Exercise - Of the lines listed below, return exactly those that run from the line containing "You are a computer-use" through the line containing "Instruction: Click the 'Cant.' column header", both included.

Record extracts -
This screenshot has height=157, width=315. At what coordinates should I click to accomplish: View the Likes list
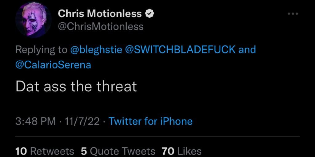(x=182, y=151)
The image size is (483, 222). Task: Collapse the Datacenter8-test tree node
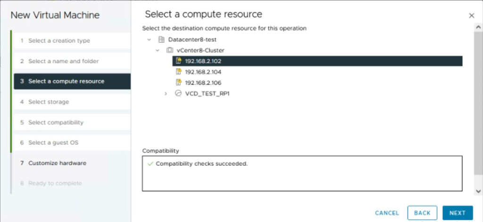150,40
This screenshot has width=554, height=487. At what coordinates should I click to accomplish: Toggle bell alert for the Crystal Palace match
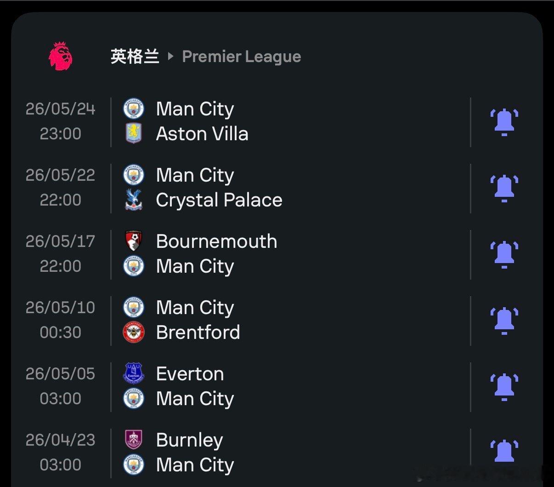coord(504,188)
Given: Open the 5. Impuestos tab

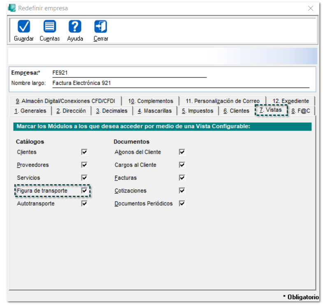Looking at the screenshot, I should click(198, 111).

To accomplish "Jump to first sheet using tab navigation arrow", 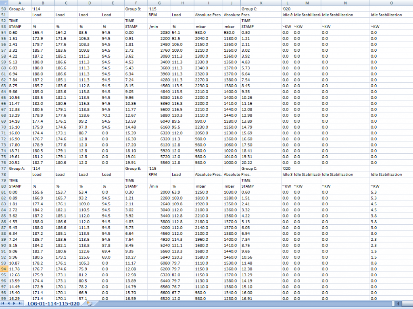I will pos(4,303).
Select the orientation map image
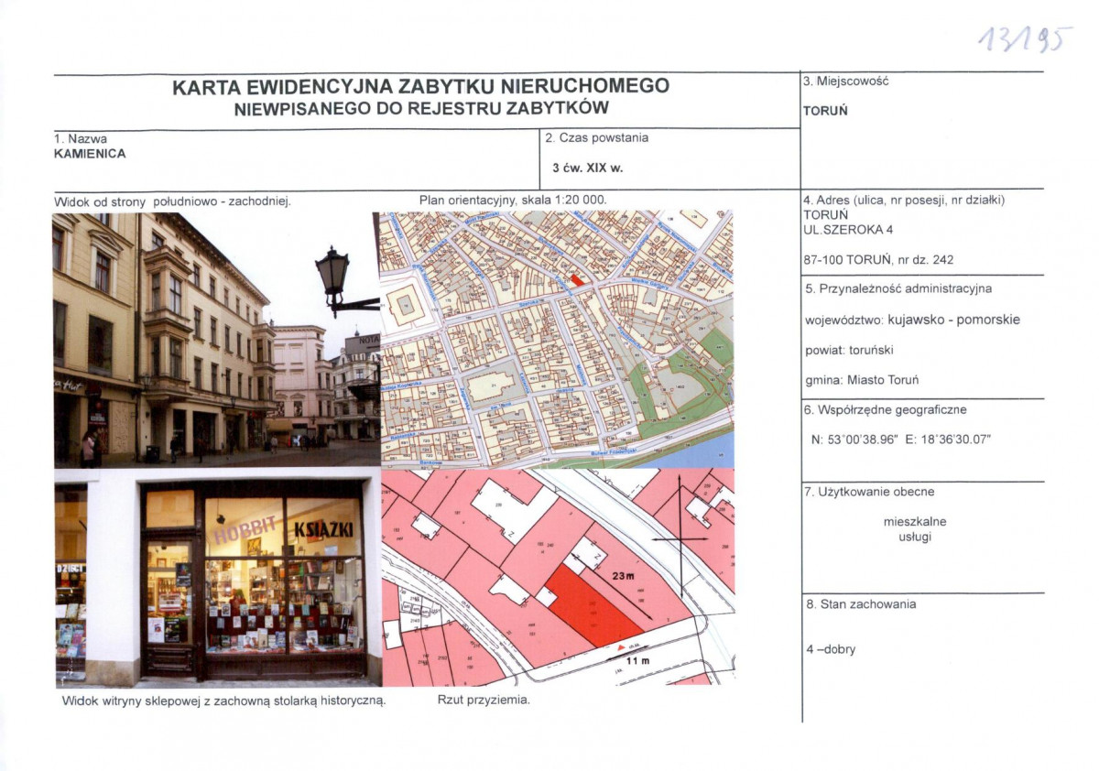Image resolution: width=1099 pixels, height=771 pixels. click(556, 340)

==

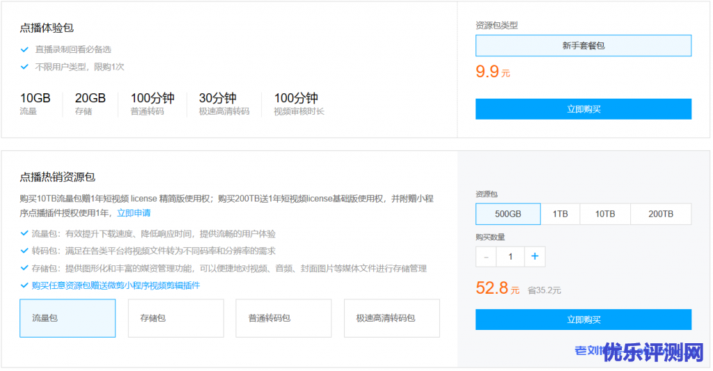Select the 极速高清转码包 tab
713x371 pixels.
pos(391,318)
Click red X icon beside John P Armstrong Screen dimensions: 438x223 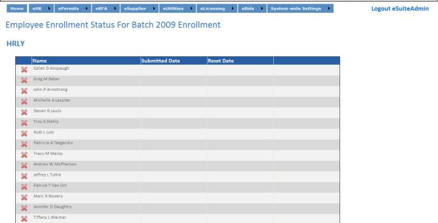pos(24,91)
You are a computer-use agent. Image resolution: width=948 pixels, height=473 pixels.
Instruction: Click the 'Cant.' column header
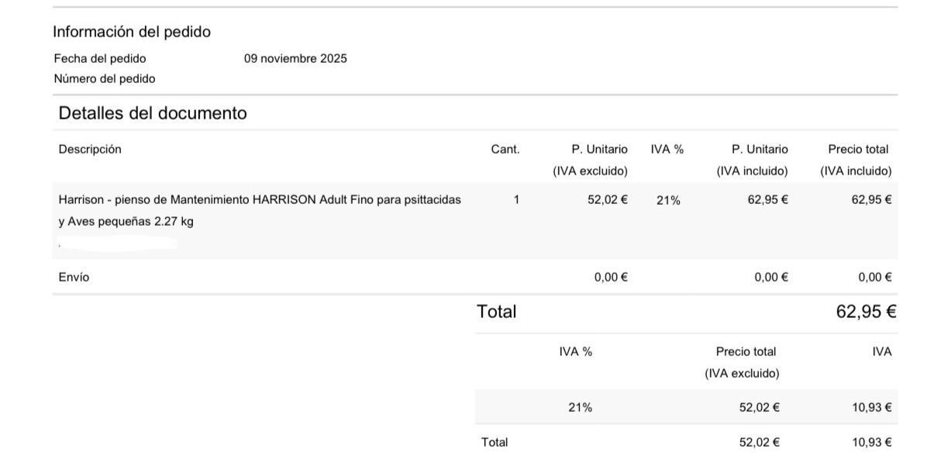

* * *

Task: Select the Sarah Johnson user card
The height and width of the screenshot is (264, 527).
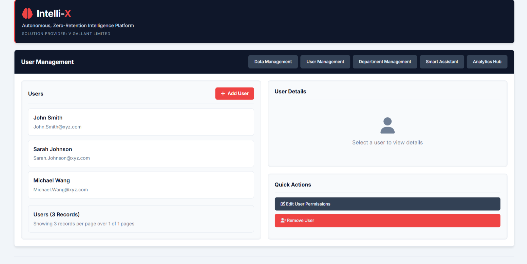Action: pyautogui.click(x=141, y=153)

Completed task -
You are a computer-use agent. Image resolution: width=948 pixels, height=473 pixels.
Instruction: Click the 'Cant.' column header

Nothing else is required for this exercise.